Pour répondre directement à l’interpellation que m’a adressée le premier orateur, je dirai que l’occasion de régulariser cette imputation se présentera quand le gouvernement aura besoin de nouveaux crédits ; on pourra exercer une sorte de répétition, et faire verser dans la caisse des fonds de construction le demi-million dépensé depuis le 1er mai 1835 jusqu’au 1er janvier 1837 pour l’entretien, l’exploitation et la perception des trois sections achevés.
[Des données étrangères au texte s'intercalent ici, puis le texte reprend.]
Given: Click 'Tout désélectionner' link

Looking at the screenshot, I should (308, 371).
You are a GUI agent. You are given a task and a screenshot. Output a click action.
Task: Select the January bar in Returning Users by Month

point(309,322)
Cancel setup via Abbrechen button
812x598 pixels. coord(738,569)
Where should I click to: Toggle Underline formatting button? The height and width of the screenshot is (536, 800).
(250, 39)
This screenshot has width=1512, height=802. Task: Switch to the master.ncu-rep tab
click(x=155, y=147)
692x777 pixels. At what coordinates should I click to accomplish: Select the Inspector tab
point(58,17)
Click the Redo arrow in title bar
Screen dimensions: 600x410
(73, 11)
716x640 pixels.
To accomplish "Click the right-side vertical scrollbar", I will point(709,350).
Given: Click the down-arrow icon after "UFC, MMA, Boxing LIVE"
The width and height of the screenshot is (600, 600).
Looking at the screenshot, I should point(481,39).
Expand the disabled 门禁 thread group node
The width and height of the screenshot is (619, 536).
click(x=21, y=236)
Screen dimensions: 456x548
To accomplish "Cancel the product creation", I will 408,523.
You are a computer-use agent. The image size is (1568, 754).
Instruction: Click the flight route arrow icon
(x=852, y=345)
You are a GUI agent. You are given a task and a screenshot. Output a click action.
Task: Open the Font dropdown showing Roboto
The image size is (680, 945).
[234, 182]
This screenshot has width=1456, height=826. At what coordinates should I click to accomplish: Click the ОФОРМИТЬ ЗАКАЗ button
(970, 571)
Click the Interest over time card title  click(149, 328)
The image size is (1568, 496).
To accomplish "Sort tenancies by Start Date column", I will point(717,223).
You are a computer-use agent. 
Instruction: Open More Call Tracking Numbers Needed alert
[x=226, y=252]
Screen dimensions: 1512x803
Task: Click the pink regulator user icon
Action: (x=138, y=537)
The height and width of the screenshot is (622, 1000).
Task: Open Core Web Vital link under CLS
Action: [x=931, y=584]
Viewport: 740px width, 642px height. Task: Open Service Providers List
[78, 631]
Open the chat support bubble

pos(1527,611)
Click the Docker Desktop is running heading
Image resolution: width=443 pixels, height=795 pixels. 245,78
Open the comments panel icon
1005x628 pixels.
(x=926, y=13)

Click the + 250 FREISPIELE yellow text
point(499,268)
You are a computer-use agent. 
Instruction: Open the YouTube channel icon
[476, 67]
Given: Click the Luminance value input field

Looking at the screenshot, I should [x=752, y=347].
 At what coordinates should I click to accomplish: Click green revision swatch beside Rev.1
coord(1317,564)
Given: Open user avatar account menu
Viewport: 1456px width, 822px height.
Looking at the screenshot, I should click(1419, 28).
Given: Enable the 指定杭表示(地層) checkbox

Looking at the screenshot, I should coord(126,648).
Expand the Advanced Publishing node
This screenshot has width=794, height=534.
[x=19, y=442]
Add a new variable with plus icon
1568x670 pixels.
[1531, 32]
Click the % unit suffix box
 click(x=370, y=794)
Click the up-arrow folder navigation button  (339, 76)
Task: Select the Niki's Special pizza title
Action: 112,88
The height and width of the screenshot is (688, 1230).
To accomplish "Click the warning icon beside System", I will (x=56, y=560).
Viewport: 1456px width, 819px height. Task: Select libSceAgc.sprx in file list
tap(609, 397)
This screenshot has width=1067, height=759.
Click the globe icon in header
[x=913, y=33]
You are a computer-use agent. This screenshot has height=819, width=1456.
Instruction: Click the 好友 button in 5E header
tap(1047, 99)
Ainsi le moyen d’opérer cette rectification se présentera naturellement, si tant est qu’on y tienne, quand le gouvernement demandera de nouveaux crédits. Pour mon compte, dans l’intérêt du chemin de fer, il m’importe seulement qu’on sache que sur les 14 millions dépensés, un demi-million ne l’a pas été pour construction.
Revenons aux trois sections achevées ; nous nous rapprocherons de la question spéciale qui nous occupe.
J’ai dit que les trois sections avec le matériel avaient coûté environ six millions.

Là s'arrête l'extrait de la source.